§ EXTRACTED TEXT:
_ _ _ _

Mitigate Procurement

How the AI agents work

Multiple specialized AI models collaborating to produce thorough, verified analysis.

You might wonder why the system uses multiple AI agents instead of just feeding everything into one big model. Short answer: it produces better results for less money. Here's the longer version.

The problem with a single model

If you gave one AI model a 500-page RFP and a 300-page proposal and said "compare these", two things would happen:

  1. It would cost a fortune (AI pricing is based on how much text you send)
  2. Important details would get lost (models lose accuracy on very long inputs)

The multi-agent approach solves both problems by splitting the work.

The team

Orchestrator agent

This is the coordinator. It reads the RFP to understand what's required, then plans what to check. It doesn't read every page of every document itself - it delegates.

When it needs to verify a specific requirement ("Does the vendor have ISO 9001?"), it asks one of the specialist agents to find the answer. Based on what comes back, it records findings, adjusts severity levels, and builds the overall assessment.

The orchestrator uses the most capable (and expensive) AI model, but only for coordination and judgment - not for bulk reading.

Document reader agents

These agents read specific sections of documents when the orchestrator asks. "Read pages 45-50 of the technical proposal" or "Read the financial offer summary." They use a faster, cheaper model because the task is straightforward: read and report back.

_ _ _ _

§ DATA SEGMENT:
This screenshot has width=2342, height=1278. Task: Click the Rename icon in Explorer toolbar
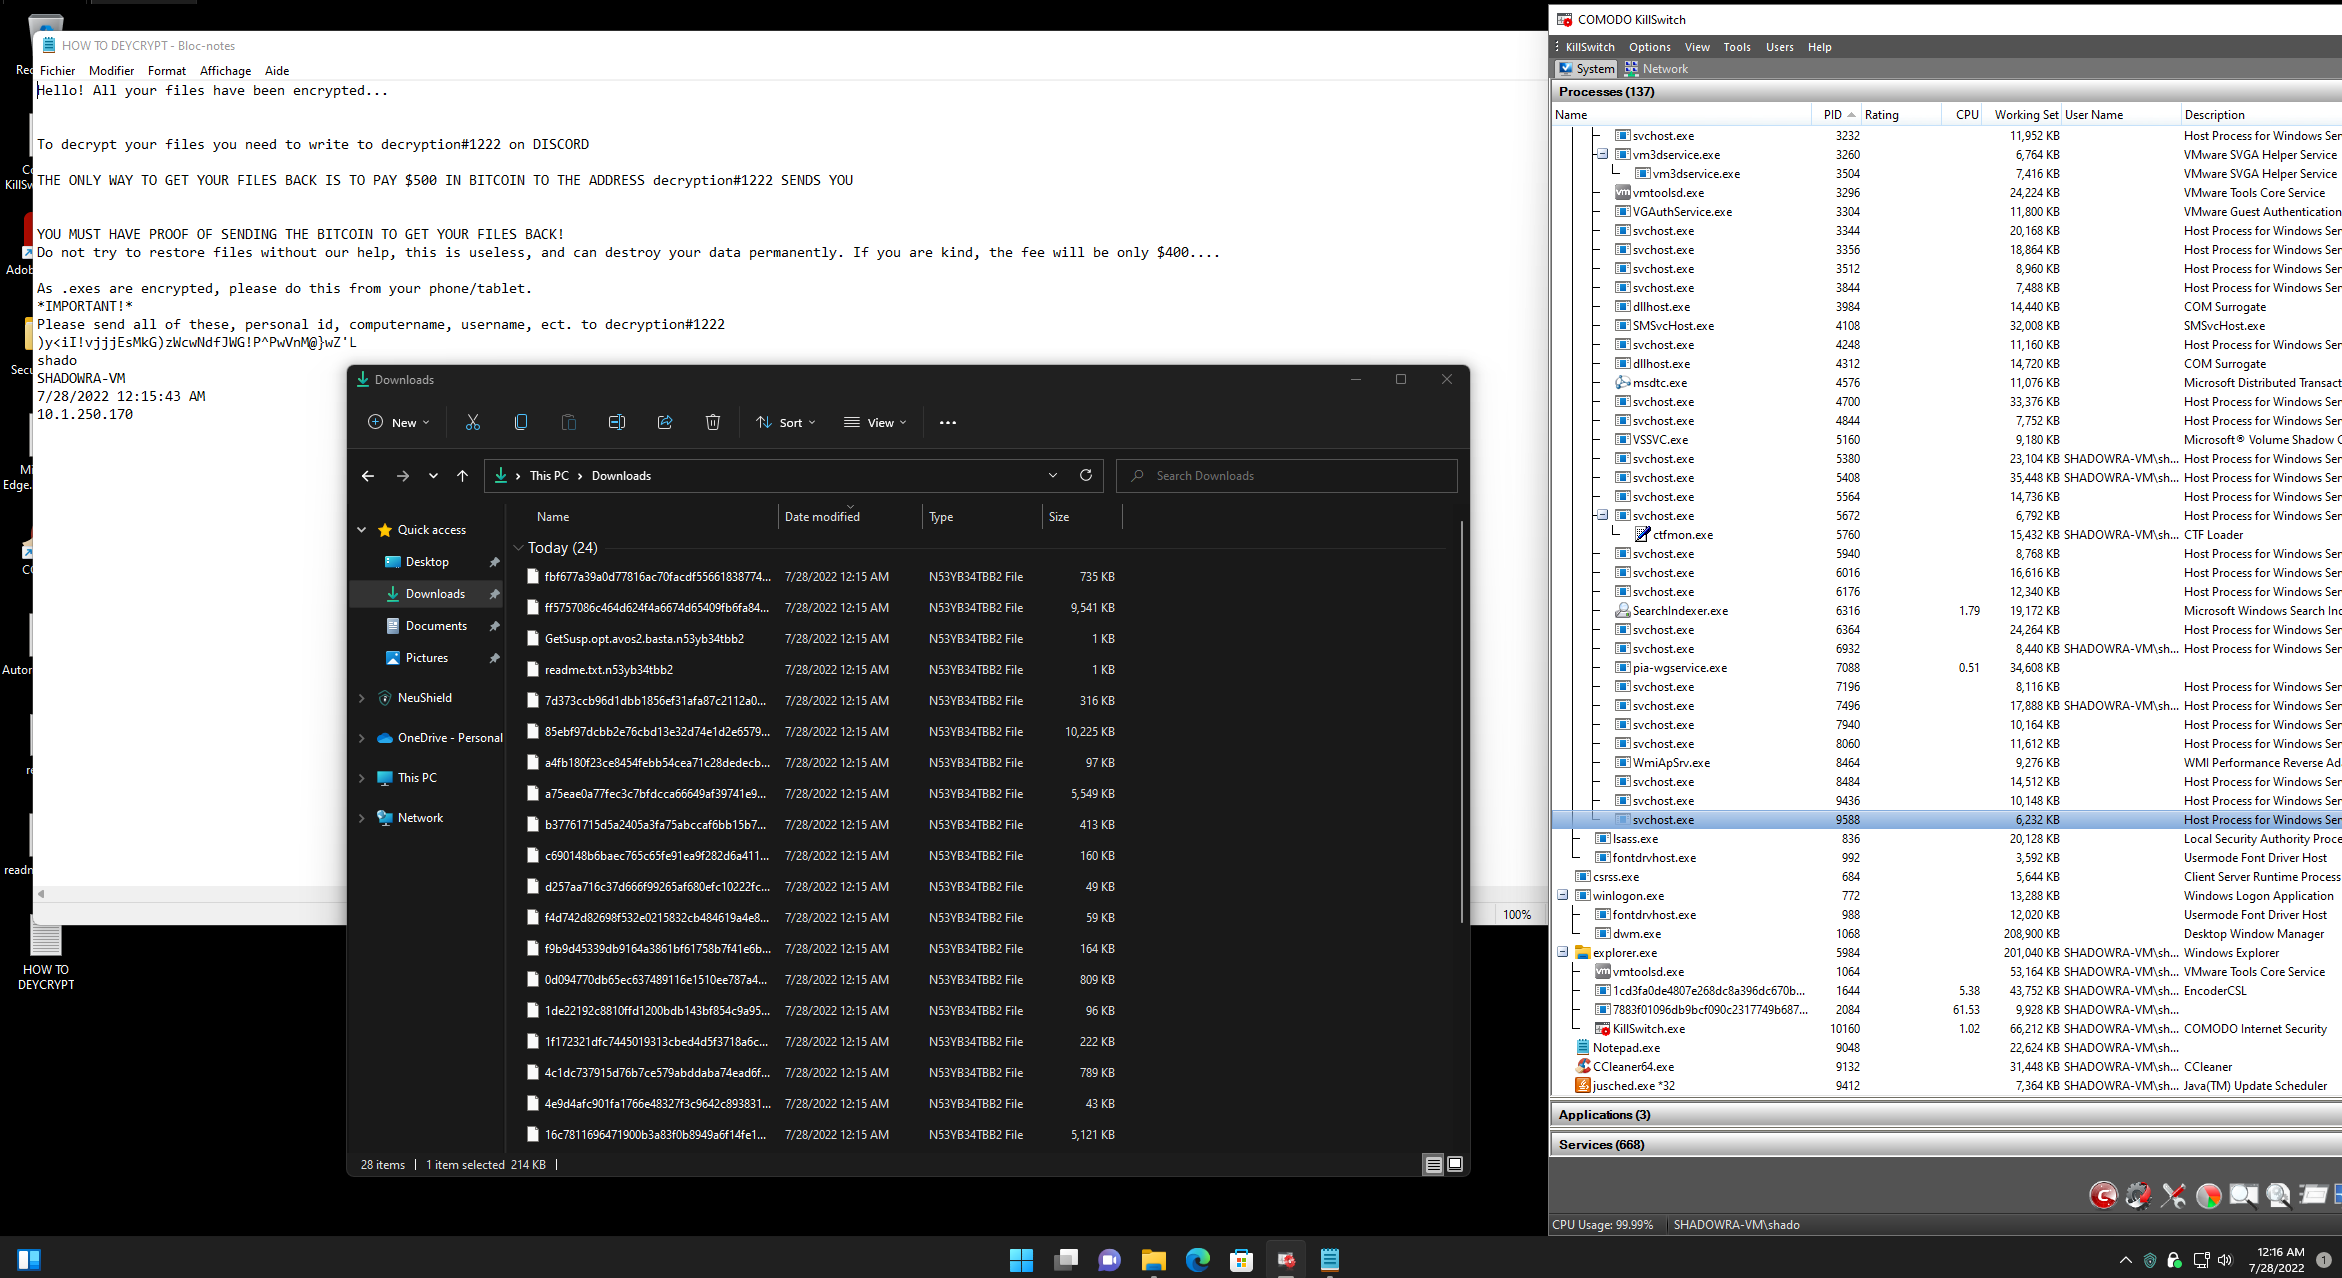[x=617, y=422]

_ _ _ _

§ EXERCISE REQUIREMENTS:
A) From the page on how the AI agents work, list the three things the orchestrator agent does based on what comes back from the specialist agents.
B) According to the page on how the AI agents work, why do the document reader agents use a faster, cheaper model?
C) Go on with the page on how the AI agents work, starting after its last sentence.

§ OUTPUTS FOR THE TASKS:
A)
- Records findings
- Adjusts severity levels
- Builds the overall assessment

B) Their task is straightforward: read and report back.

C)
Search agents

Instead of reading an entire 300-page proposal to find one piece of information, the search agents use semantic search. They find the relevant passages quickly - "find all mentions of environmental compliance" returns the specific paragraphs without reading everything else.

This is both faster and cheaper than having an AI read the whole document.

Verification agent

After the orchestrator finishes its analysis, a separate agent reviews the Critical and Major findings. This agent re-reads the evidence, checks the reasoning, and confirms or challenges each finding.

Using a separate agent for verification is intentional. It's like having a colleague review your work - they bring fresh eyes and might catch errors the first reviewer made.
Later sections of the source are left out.